■ **Zur Aufgabe**: Schreiben Sie alles vom Beginn der Einträge bis einschließlich der Zeile mit „target-weight-value: 58.60kg is“ wortgetreu ab. Lassen Sie die Bilder dabei weg.

■ **Die Daten**:

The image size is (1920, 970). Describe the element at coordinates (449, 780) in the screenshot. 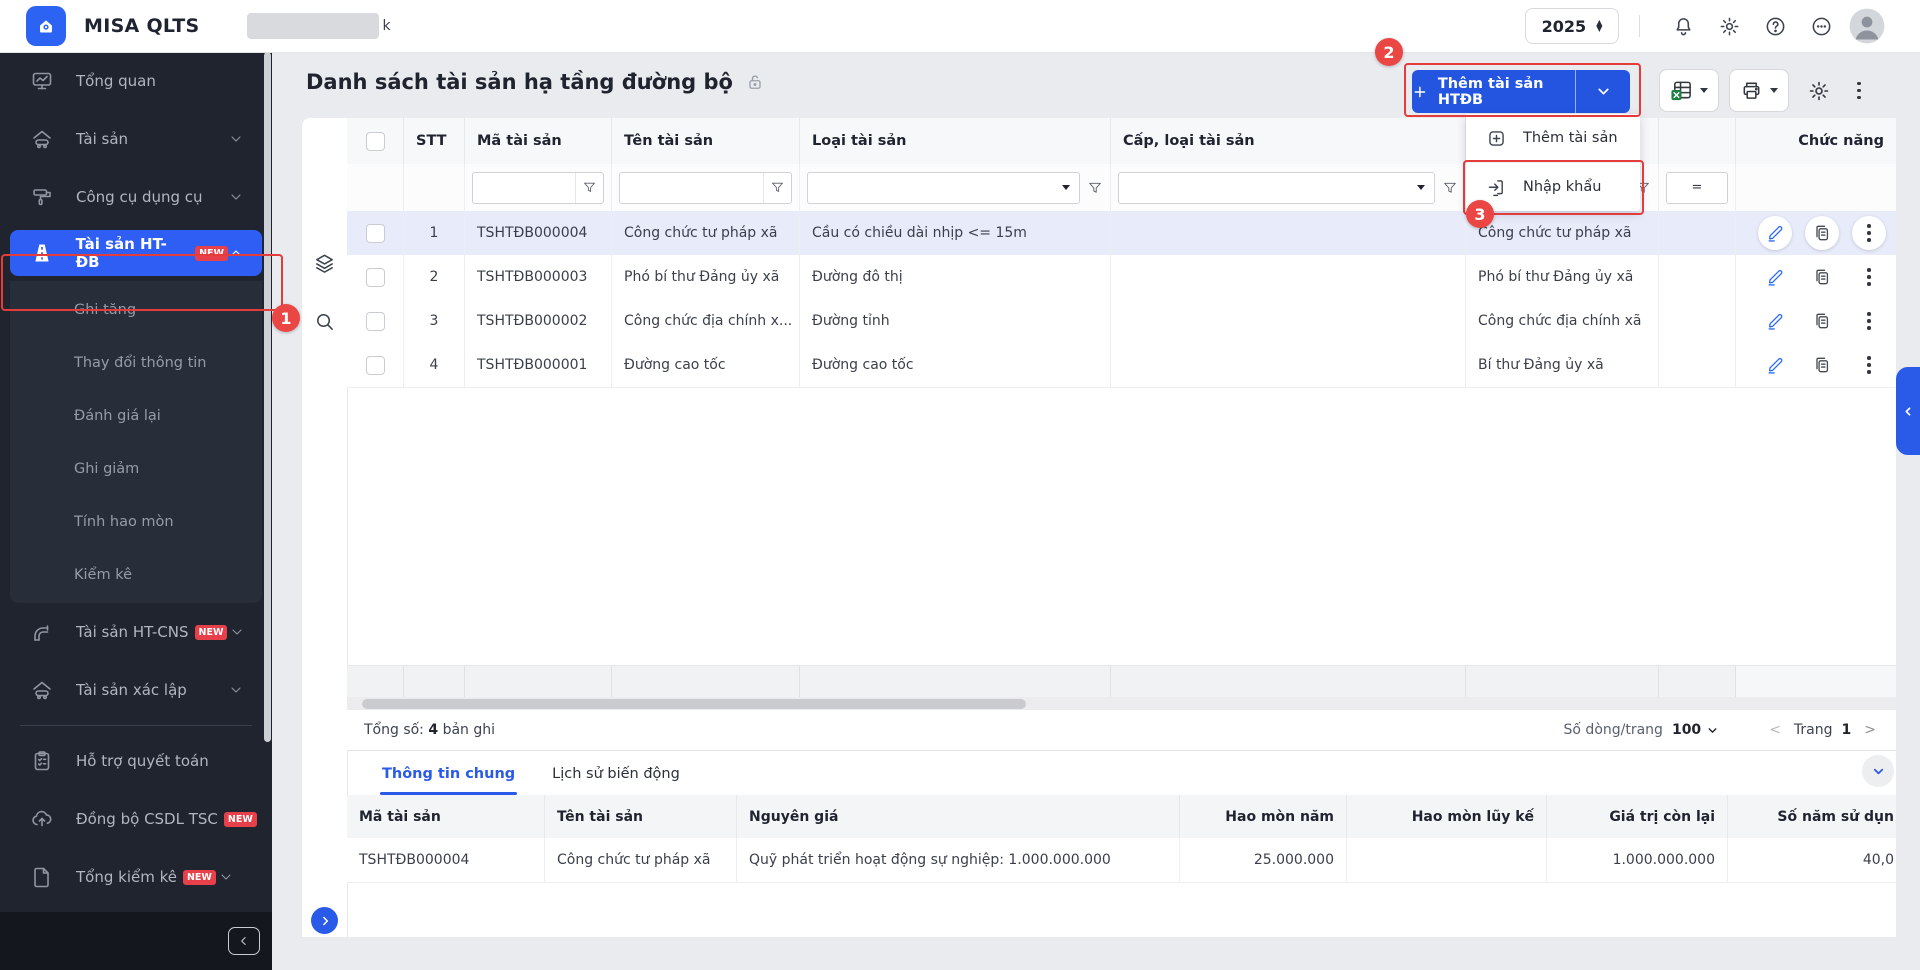

I see `tab-thong-tin-chung: Thông tin chung` at that location.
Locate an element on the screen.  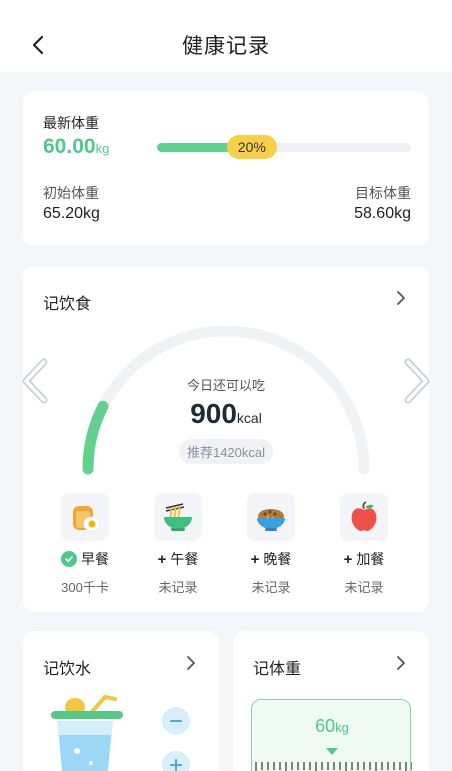
target-weight-value: 58.60kg is located at coordinates (382, 214).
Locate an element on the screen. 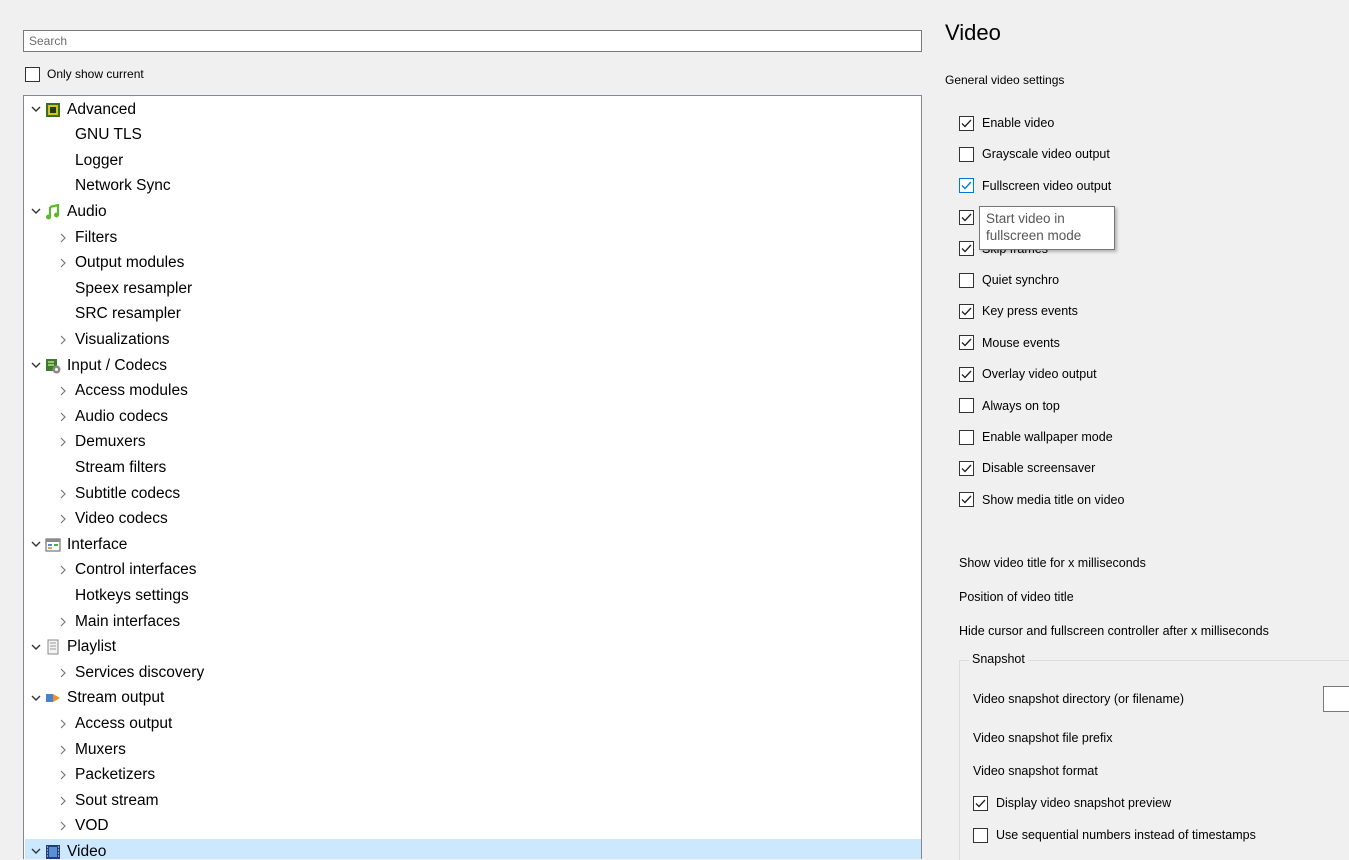 The height and width of the screenshot is (860, 1349). tree-item-subtitle-codecs: Subtitle codecs is located at coordinates (117, 494).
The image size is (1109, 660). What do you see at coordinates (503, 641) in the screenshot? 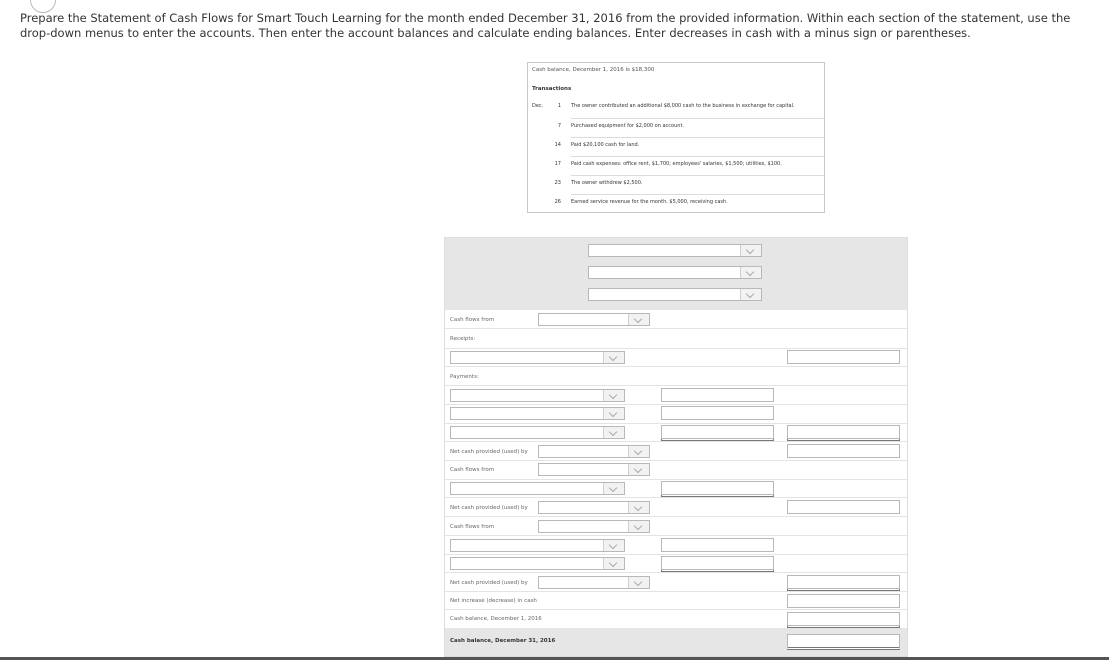
I see `ending-balance-label: Cash balance, December 31, 2016` at bounding box center [503, 641].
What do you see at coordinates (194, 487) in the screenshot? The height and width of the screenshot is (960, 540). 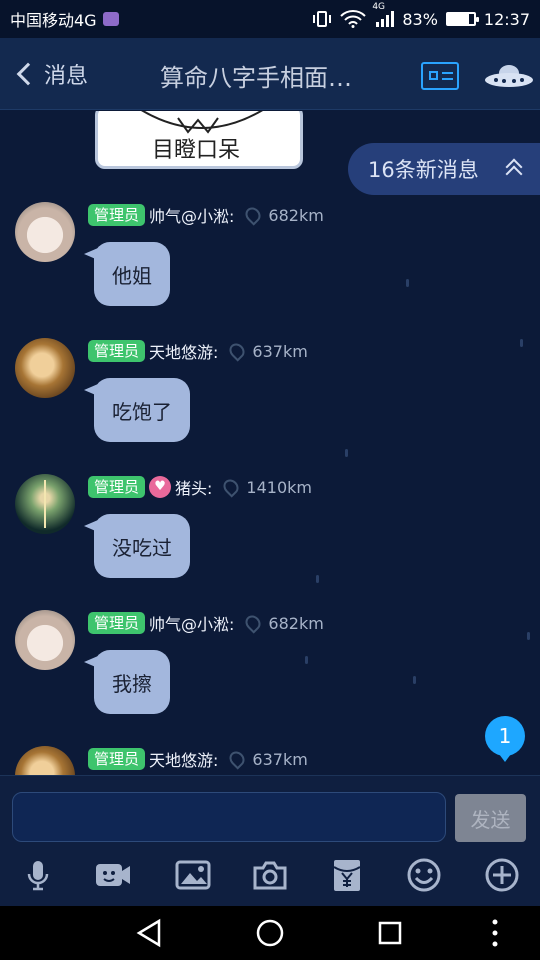 I see `sender-name: 猪头:` at bounding box center [194, 487].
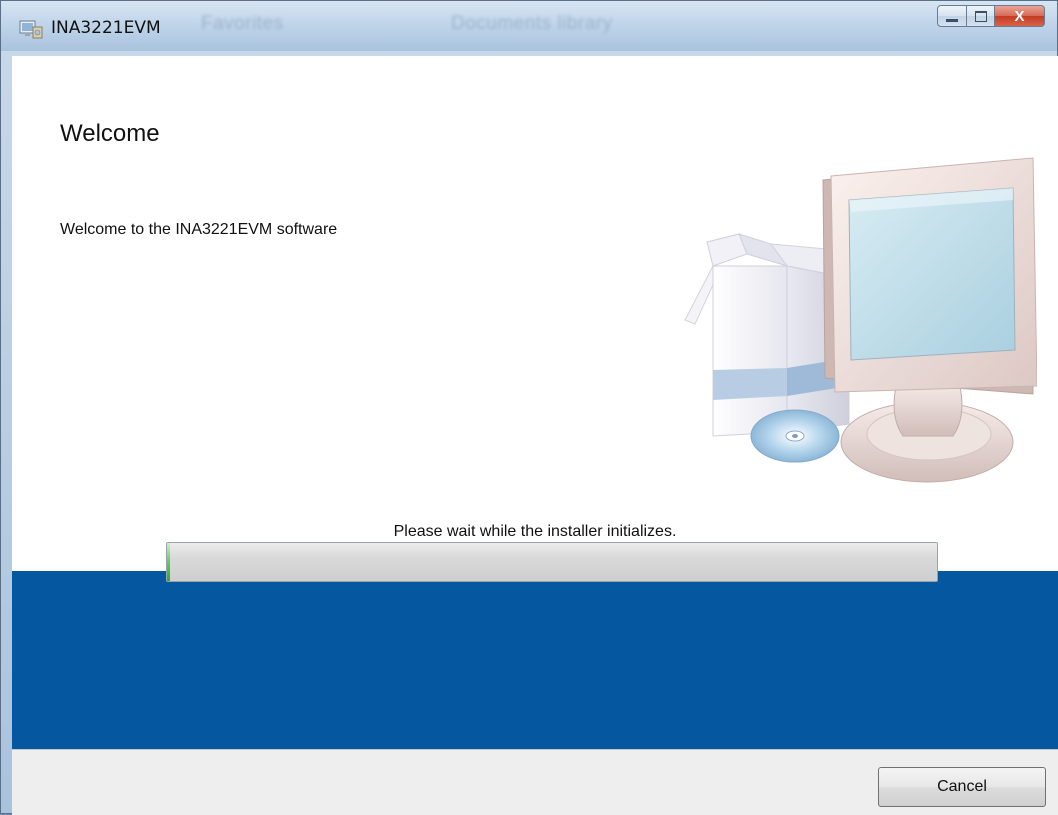 The image size is (1058, 815). I want to click on welcome-message: Welcome to the INA3221EVM software, so click(199, 230).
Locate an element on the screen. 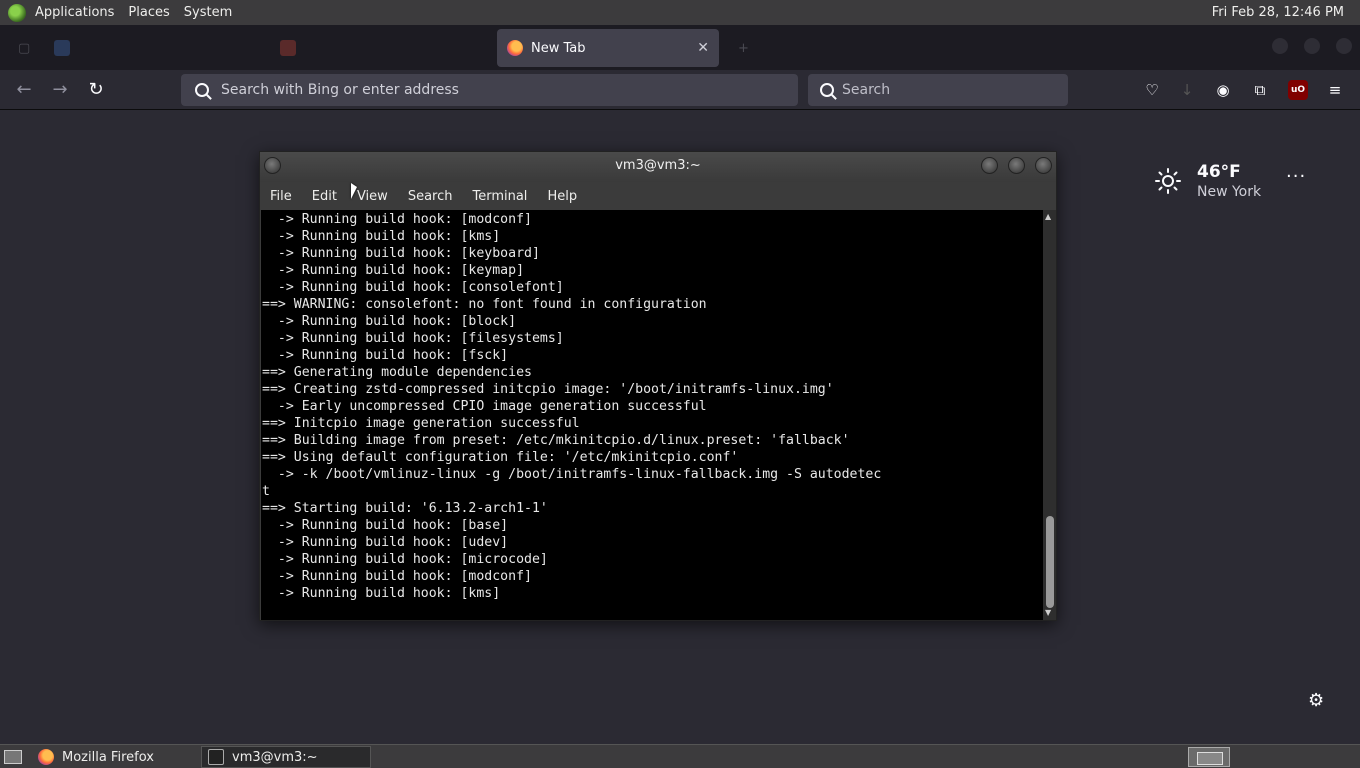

■ **Lösung der Aufgabe**:
The image size is (1920, 970). Describe the element at coordinates (449, 780) in the screenshot. 

I see `tab-thong-tin-chung: Thông tin chung` at that location.
Locate an element on the screen.  
target-weight-value: 58.60kg is located at coordinates (382, 214).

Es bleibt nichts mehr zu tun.